THE TASK: Only the lines from the one containing "At what coordinates" through the end of the entries are wanted, retyped exactly and without pictures.

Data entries
[Start of Attachment]
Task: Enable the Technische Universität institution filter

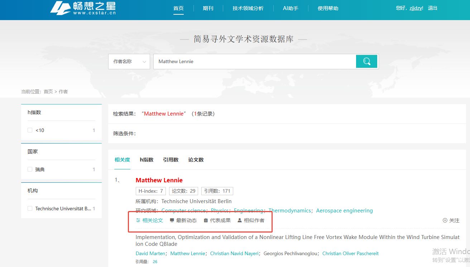Action: [x=30, y=209]
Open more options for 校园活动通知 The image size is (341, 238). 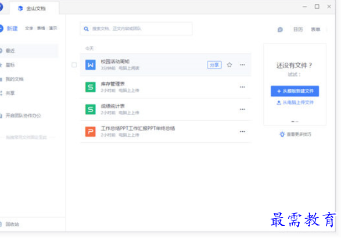coord(242,65)
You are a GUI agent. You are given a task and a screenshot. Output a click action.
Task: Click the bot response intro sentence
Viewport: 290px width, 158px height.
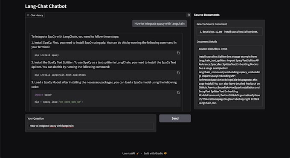coord(75,37)
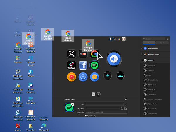Viewport: 176px width, 132px height.
Task: Click the add page plus button
Action: [x=99, y=94]
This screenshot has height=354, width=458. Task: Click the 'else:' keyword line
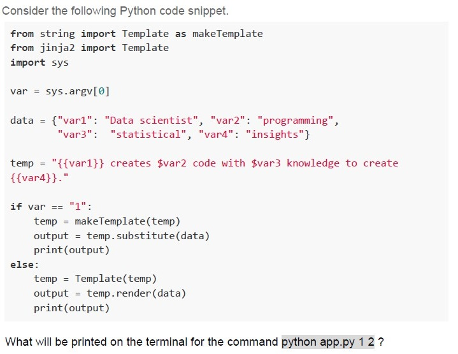(25, 265)
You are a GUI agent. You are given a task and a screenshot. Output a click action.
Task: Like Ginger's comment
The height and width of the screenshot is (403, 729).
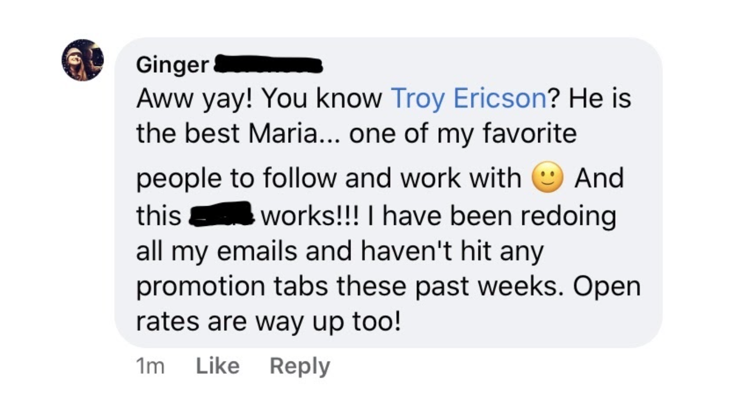(217, 366)
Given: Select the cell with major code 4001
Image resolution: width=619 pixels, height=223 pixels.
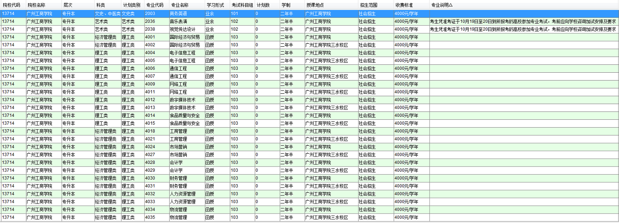Looking at the screenshot, I should point(150,37).
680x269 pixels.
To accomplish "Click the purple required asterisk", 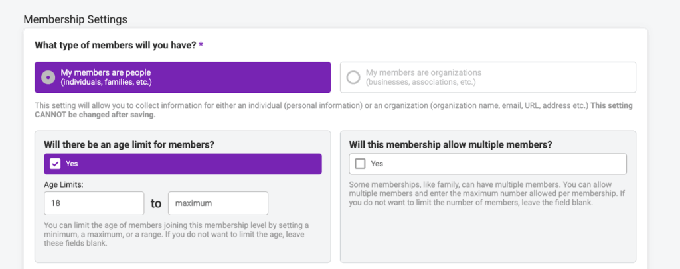I will (201, 46).
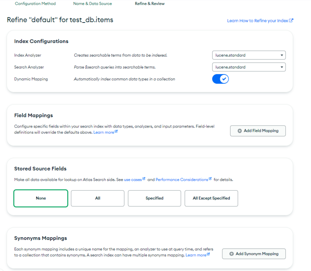311x271 pixels.
Task: Open the Refine & Review step
Action: pyautogui.click(x=150, y=3)
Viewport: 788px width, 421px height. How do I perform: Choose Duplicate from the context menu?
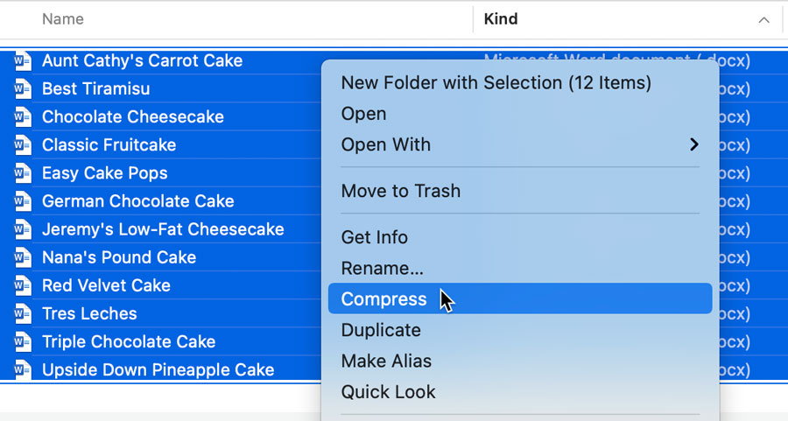coord(381,330)
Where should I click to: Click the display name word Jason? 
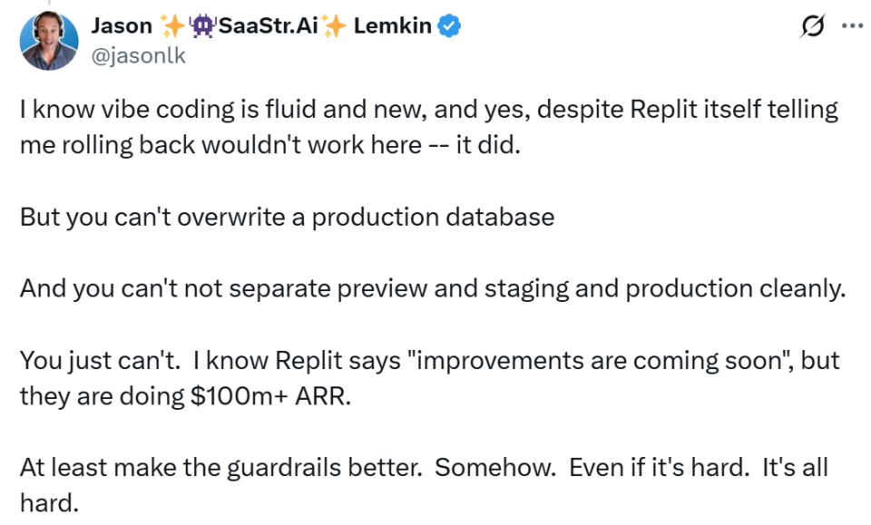pyautogui.click(x=122, y=25)
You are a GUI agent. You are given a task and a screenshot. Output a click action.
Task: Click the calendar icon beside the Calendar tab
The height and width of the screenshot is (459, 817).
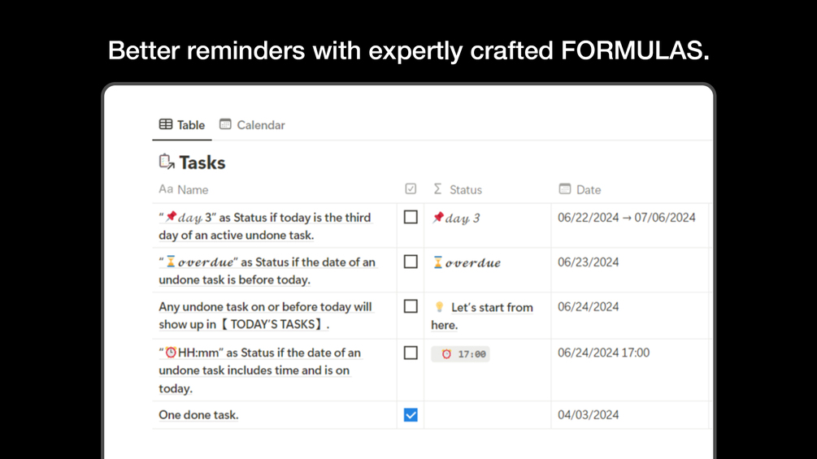(x=225, y=125)
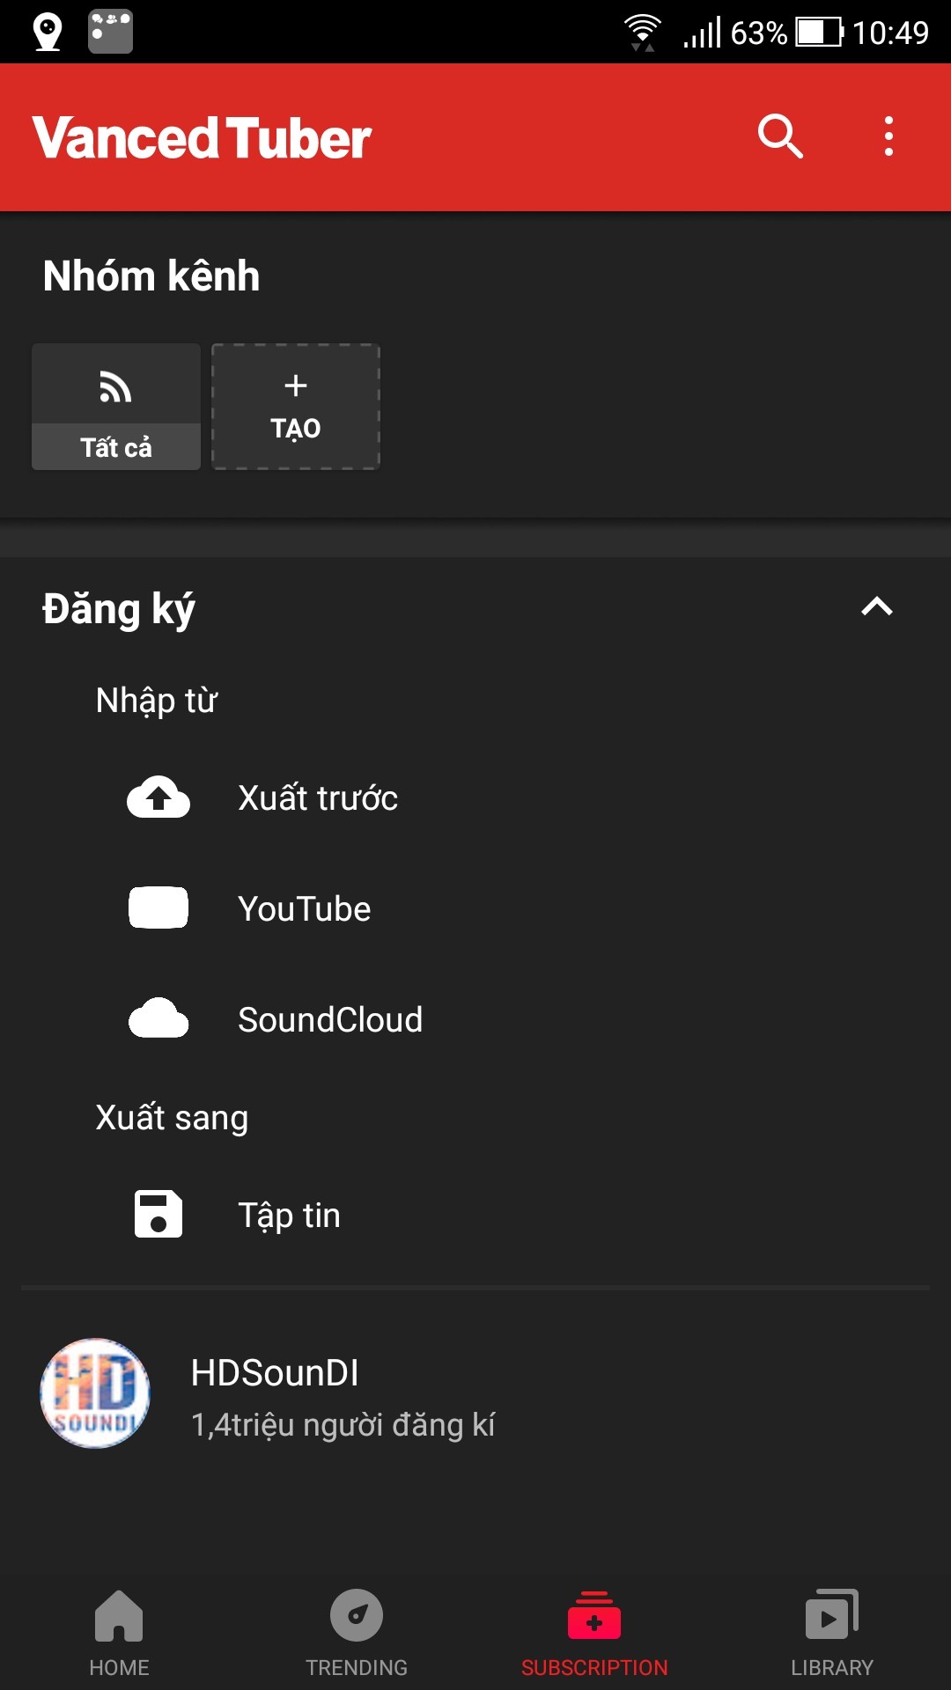Open the Nhập từ import options

coord(157,700)
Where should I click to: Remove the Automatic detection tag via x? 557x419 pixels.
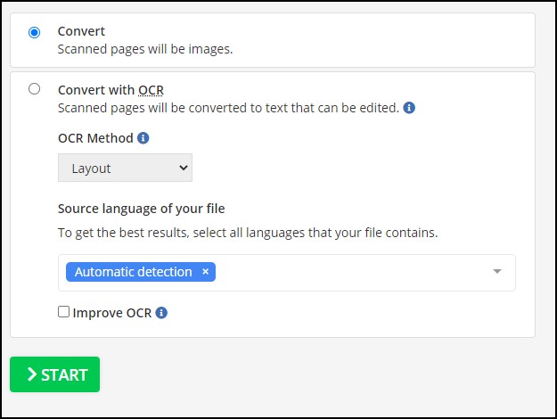click(205, 272)
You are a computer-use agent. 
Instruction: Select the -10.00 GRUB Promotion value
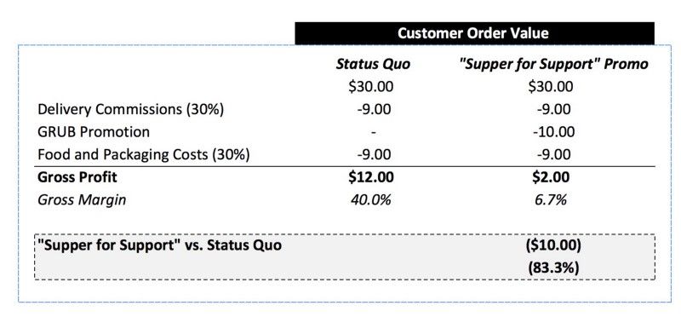(554, 132)
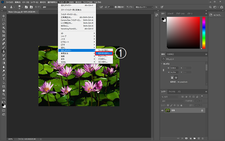The width and height of the screenshot is (225, 141).
Task: Switch to the チャンネル tab
Action: click(172, 91)
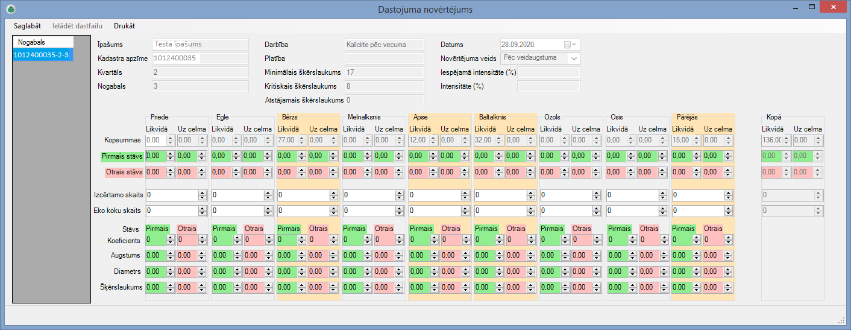This screenshot has height=330, width=851.
Task: Click the Pārējās Eko koku skaits field
Action: pos(697,211)
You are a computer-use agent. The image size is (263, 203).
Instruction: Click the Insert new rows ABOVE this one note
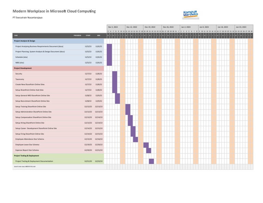(25, 166)
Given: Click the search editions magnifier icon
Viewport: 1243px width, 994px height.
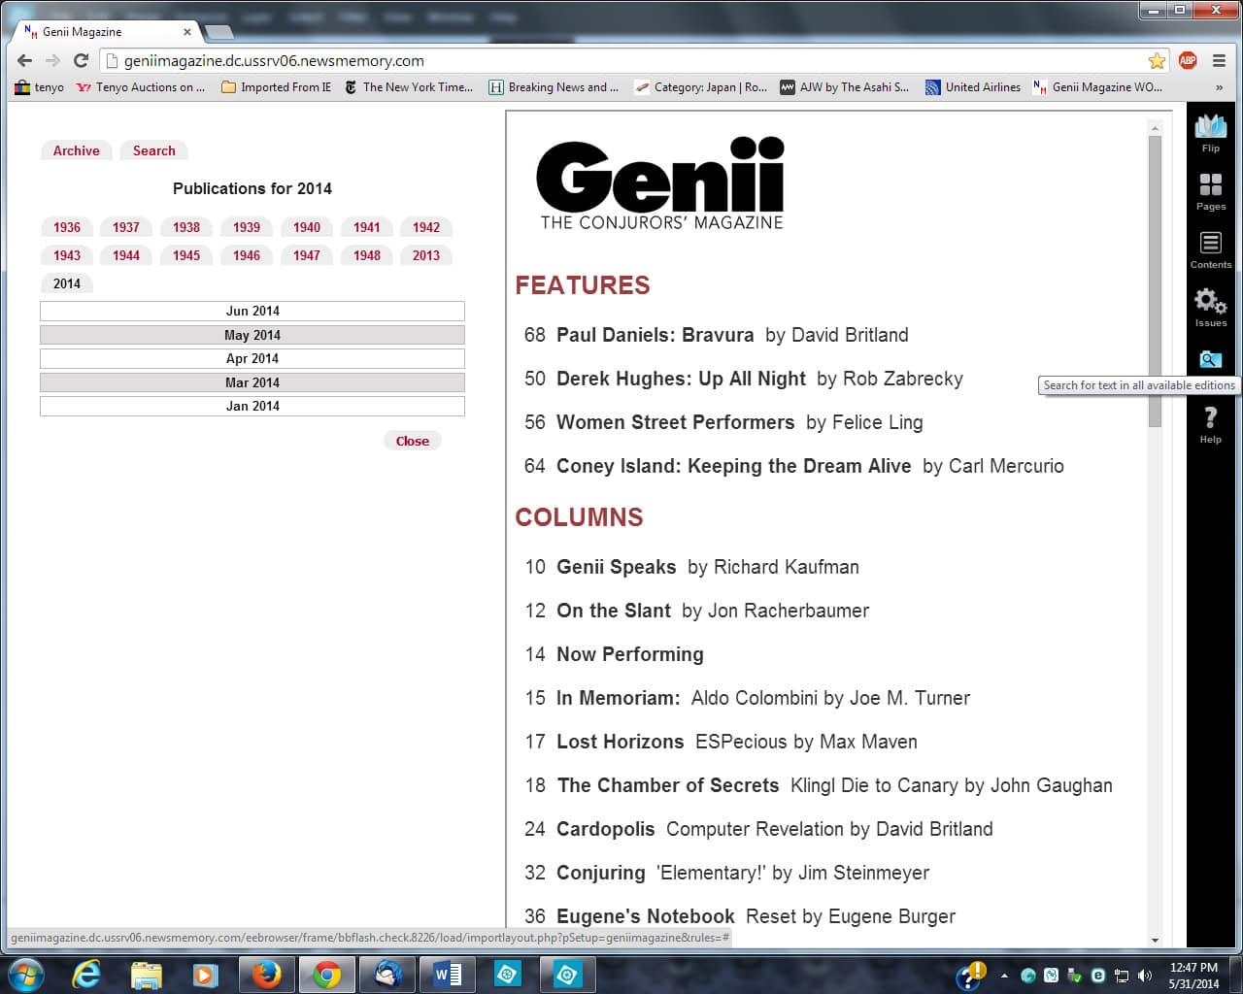Looking at the screenshot, I should coord(1210,360).
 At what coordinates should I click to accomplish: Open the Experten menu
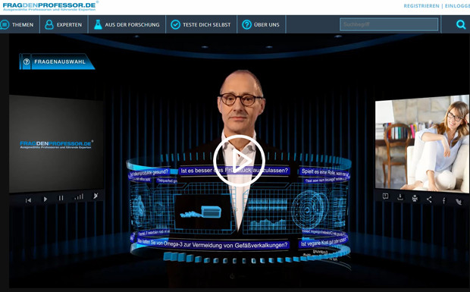(x=64, y=24)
[End of Attachment]
SOLUTION TO THE PROBLEM:
 At what coordinates should I click to accomplish: Open the Experten menu
(x=64, y=24)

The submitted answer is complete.